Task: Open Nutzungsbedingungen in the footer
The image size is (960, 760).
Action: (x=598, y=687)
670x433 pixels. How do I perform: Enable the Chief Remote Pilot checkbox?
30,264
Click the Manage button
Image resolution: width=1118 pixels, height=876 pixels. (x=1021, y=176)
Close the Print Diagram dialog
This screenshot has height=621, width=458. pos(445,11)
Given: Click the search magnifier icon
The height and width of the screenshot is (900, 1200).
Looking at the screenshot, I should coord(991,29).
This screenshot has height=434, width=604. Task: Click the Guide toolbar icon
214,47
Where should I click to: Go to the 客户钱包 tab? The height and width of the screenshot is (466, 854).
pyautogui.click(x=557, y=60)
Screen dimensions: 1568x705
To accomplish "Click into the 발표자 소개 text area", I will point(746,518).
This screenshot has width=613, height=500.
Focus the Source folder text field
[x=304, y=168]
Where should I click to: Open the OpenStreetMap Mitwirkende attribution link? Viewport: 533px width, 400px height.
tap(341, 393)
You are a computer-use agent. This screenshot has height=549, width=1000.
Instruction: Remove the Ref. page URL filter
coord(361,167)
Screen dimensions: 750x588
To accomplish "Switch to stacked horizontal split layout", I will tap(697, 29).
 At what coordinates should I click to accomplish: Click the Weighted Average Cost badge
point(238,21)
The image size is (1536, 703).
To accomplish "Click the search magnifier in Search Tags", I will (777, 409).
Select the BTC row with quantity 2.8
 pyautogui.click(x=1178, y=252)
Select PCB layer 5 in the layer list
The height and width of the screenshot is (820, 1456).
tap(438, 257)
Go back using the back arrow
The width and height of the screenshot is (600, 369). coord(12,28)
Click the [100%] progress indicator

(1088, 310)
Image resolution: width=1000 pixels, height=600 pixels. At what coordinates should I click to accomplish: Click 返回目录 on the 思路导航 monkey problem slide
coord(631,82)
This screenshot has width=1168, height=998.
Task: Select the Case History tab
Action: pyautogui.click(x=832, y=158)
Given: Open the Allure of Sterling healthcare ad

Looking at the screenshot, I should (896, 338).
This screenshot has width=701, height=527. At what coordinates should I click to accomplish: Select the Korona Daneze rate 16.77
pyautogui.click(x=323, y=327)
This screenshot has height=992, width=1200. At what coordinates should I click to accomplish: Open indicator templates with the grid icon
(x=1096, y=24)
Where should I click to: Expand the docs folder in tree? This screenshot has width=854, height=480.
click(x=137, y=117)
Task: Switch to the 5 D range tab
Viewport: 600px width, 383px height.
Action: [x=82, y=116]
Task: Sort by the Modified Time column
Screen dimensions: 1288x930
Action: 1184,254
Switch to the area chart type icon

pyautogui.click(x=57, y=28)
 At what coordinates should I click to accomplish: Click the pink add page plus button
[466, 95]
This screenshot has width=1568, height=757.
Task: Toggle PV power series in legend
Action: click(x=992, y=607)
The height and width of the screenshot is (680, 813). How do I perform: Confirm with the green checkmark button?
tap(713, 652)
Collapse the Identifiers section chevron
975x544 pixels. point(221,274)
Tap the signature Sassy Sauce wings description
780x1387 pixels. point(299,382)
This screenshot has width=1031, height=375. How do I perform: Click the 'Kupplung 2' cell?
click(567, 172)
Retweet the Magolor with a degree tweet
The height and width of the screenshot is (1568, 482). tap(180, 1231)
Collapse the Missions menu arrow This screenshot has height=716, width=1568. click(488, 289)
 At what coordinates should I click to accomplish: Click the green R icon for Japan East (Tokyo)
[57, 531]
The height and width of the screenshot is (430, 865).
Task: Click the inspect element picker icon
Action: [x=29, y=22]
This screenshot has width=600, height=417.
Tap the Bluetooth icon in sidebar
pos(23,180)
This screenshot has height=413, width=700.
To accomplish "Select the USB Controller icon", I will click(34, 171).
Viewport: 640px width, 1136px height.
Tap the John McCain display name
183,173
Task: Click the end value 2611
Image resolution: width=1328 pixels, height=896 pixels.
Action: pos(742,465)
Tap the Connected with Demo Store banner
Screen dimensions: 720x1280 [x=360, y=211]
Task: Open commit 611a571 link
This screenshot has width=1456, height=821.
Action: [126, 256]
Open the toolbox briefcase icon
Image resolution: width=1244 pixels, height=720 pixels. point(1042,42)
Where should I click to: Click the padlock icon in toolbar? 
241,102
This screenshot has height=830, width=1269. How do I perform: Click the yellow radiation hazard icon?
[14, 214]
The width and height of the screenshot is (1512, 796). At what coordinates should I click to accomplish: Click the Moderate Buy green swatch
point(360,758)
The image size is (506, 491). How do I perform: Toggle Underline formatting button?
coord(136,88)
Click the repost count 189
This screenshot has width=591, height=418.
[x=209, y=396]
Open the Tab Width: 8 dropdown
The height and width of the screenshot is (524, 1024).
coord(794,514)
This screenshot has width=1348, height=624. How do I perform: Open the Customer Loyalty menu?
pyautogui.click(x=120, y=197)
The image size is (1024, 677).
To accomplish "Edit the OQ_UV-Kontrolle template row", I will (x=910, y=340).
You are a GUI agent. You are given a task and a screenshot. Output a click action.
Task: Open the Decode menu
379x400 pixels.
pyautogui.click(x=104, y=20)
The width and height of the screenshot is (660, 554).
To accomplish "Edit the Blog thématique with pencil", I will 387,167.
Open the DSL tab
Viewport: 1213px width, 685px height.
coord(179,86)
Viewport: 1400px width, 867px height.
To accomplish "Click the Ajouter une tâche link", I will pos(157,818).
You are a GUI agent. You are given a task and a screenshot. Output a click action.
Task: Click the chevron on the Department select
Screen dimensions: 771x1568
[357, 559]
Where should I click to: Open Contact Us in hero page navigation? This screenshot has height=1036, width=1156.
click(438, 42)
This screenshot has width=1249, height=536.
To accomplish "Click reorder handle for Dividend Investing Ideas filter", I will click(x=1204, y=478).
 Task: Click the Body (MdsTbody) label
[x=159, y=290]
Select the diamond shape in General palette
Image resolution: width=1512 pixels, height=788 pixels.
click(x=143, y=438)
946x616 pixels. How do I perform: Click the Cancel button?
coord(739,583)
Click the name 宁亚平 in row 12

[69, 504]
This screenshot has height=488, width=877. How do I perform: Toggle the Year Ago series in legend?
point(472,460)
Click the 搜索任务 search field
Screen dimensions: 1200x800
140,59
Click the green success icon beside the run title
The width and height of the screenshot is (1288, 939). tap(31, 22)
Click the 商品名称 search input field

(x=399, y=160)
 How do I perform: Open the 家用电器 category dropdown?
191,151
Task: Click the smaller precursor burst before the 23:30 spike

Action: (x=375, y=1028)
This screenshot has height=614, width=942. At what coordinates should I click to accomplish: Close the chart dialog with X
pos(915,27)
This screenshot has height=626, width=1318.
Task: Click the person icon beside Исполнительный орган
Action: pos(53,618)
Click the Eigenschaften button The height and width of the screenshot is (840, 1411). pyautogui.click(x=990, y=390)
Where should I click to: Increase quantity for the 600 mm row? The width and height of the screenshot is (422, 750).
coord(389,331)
+ + + + + + +
**Aim of the exercise:** An exact copy of all the records is the expected answer.

**Completed task:**
Task: Open Nutzungsbedingungen in the footer
The image size is (960, 760).
Action: (x=598, y=687)
670x433 pixels. How do I perform: Enable the Chief Remote Pilot checkbox?
30,264
Click the Manage button
Image resolution: width=1118 pixels, height=876 pixels. (x=1021, y=176)
Close the Print Diagram dialog
This screenshot has height=621, width=458. pos(445,11)
Given: Click the search magnifier icon
The height and width of the screenshot is (900, 1200).
Looking at the screenshot, I should coord(991,29).
This screenshot has height=434, width=604. Task: Click the Guide toolbar icon
214,47
Where should I click to: Go to the 客户钱包 tab? The height and width of the screenshot is (466, 854).
pyautogui.click(x=557, y=60)
Screen dimensions: 1568x705
To accomplish "Click into the 발표자 소개 text area", I will point(746,518).
This screenshot has width=613, height=500.
Focus the Source folder text field
[x=304, y=168]
Where should I click to: Open the OpenStreetMap Mitwirkende attribution link? Viewport: 533px width, 400px height.
tap(341, 393)
You are a computer-use agent. This screenshot has height=549, width=1000.
Instruction: Remove the Ref. page URL filter
coord(361,167)
Screen dimensions: 750x588
To accomplish "Switch to stacked horizontal split layout", I will tap(697, 29).
 At what coordinates should I click to accomplish: Click the Weighted Average Cost badge
point(238,21)
The image size is (1536, 703).
To accomplish "Click the search magnifier in Search Tags", I will (777, 409).
Select the BTC row with quantity 2.8
 pyautogui.click(x=1178, y=252)
Select PCB layer 5 in the layer list
The height and width of the screenshot is (820, 1456).
tap(438, 257)
Go back using the back arrow
The width and height of the screenshot is (600, 369). coord(12,28)
Click the [100%] progress indicator

(1088, 310)
Image resolution: width=1000 pixels, height=600 pixels. At what coordinates should I click to accomplish: Click 返回目录 on the 思路导航 monkey problem slide
coord(631,82)
This screenshot has width=1168, height=998.
Task: Select the Case History tab
Action: pyautogui.click(x=832, y=158)
Given: Open the Allure of Sterling healthcare ad

Looking at the screenshot, I should (896, 338).
This screenshot has width=701, height=527. At what coordinates should I click to accomplish: Select the Korona Daneze rate 16.77
pyautogui.click(x=323, y=327)
This screenshot has height=992, width=1200. At what coordinates should I click to accomplish: Open indicator templates with the grid icon
(x=1096, y=24)
Where should I click to: Expand the docs folder in tree? This screenshot has width=854, height=480.
click(x=137, y=117)
Task: Switch to the 5 D range tab
Viewport: 600px width, 383px height.
Action: [x=82, y=116]
Task: Sort by the Modified Time column
Screen dimensions: 1288x930
Action: 1184,254
Switch to the area chart type icon

pyautogui.click(x=57, y=28)
 At what coordinates should I click to accomplish: Click the pink add page plus button
[466, 95]
This screenshot has width=1568, height=757.
Task: Toggle PV power series in legend
Action: click(x=992, y=607)
The height and width of the screenshot is (680, 813). How do I perform: Confirm with the green checkmark button?
tap(713, 652)
Collapse the Identifiers section chevron
975x544 pixels. point(221,274)
Tap the signature Sassy Sauce wings description
780x1387 pixels. point(299,382)
This screenshot has width=1031, height=375. How do I perform: Click the 'Kupplung 2' cell?
click(567, 172)
Retweet the Magolor with a degree tweet
The height and width of the screenshot is (1568, 482). tap(180, 1231)
Collapse the Missions menu arrow This screenshot has height=716, width=1568. click(488, 289)
 At what coordinates should I click to accomplish: Click the green R icon for Japan East (Tokyo)
[57, 531]
The height and width of the screenshot is (430, 865).
Task: Click the inspect element picker icon
Action: [x=29, y=22]
This screenshot has width=600, height=417.
Tap the Bluetooth icon in sidebar
pos(23,180)
This screenshot has height=413, width=700.
To accomplish "Select the USB Controller icon", I will click(34, 171).
Viewport: 640px width, 1136px height.
Tap the John McCain display name
183,173
Task: Click the end value 2611
Image resolution: width=1328 pixels, height=896 pixels.
Action: pos(742,465)
Tap the Connected with Demo Store banner
Screen dimensions: 720x1280 [x=360, y=211]
Task: Open commit 611a571 link
This screenshot has width=1456, height=821.
Action: [126, 256]
Open the toolbox briefcase icon
Image resolution: width=1244 pixels, height=720 pixels. point(1042,42)
Where should I click to: Click the padlock icon in toolbar? 
241,102
This screenshot has height=830, width=1269. How do I perform: Click the yellow radiation hazard icon?
[14, 214]
The width and height of the screenshot is (1512, 796). At what coordinates should I click to accomplish: Click the Moderate Buy green swatch
point(360,758)
The image size is (506, 491). How do I perform: Toggle Underline formatting button?
coord(136,88)
Click the repost count 189
This screenshot has width=591, height=418.
[x=209, y=396]
Open the Tab Width: 8 dropdown
The height and width of the screenshot is (524, 1024).
coord(794,514)
This screenshot has width=1348, height=624. How do I perform: Open the Customer Loyalty menu?
pyautogui.click(x=120, y=197)
The image size is (1024, 677).
To accomplish "Edit the OQ_UV-Kontrolle template row", I will (x=910, y=340).
You are a GUI agent. You are given a task and a screenshot. Output a click action.
Task: Open the Decode menu
379x400 pixels.
pyautogui.click(x=104, y=20)
The width and height of the screenshot is (660, 554).
To accomplish "Edit the Blog thématique with pencil", I will 387,167.
Open the DSL tab
Viewport: 1213px width, 685px height.
coord(179,86)
Viewport: 1400px width, 867px height.
To accomplish "Click the Ajouter une tâche link", I will pos(157,818).
You are a GUI agent. You are given a task and a screenshot. Output a click action.
Task: Click the chevron on the Department select
Screen dimensions: 771x1568
[357, 559]
Where should I click to: Open Contact Us in hero page navigation? This screenshot has height=1036, width=1156.
click(438, 42)
This screenshot has width=1249, height=536.
To accomplish "Click reorder handle for Dividend Investing Ideas filter", I will click(x=1204, y=478).
 Task: Click the Body (MdsTbody) label
[x=159, y=290]
Select the diamond shape in General palette
Image resolution: width=1512 pixels, height=788 pixels.
click(x=143, y=438)
946x616 pixels. How do I perform: Click the Cancel button?
coord(739,583)
Click the name 宁亚平 in row 12

[69, 504]
This screenshot has height=488, width=877. How do I perform: Toggle the Year Ago series in legend?
point(472,460)
Click the 搜索任务 search field
Screen dimensions: 1200x800
140,59
Click the green success icon beside the run title
The width and height of the screenshot is (1288, 939). tap(31, 22)
Click the 商品名称 search input field

(x=399, y=160)
 How do I perform: Open the 家用电器 category dropdown?
191,151
Task: Click the smaller precursor burst before the 23:30 spike

Action: (x=375, y=1028)
This screenshot has height=614, width=942. At what coordinates should I click to accomplish: Close the chart dialog with X
pos(915,27)
This screenshot has height=626, width=1318.
Task: Click the person icon beside Исполнительный орган
Action: pos(53,618)
Click the Eigenschaften button The height and width of the screenshot is (840, 1411). pyautogui.click(x=990, y=390)
Where should I click to: Increase quantity for the 600 mm row? The width and height of the screenshot is (422, 750).
coord(389,331)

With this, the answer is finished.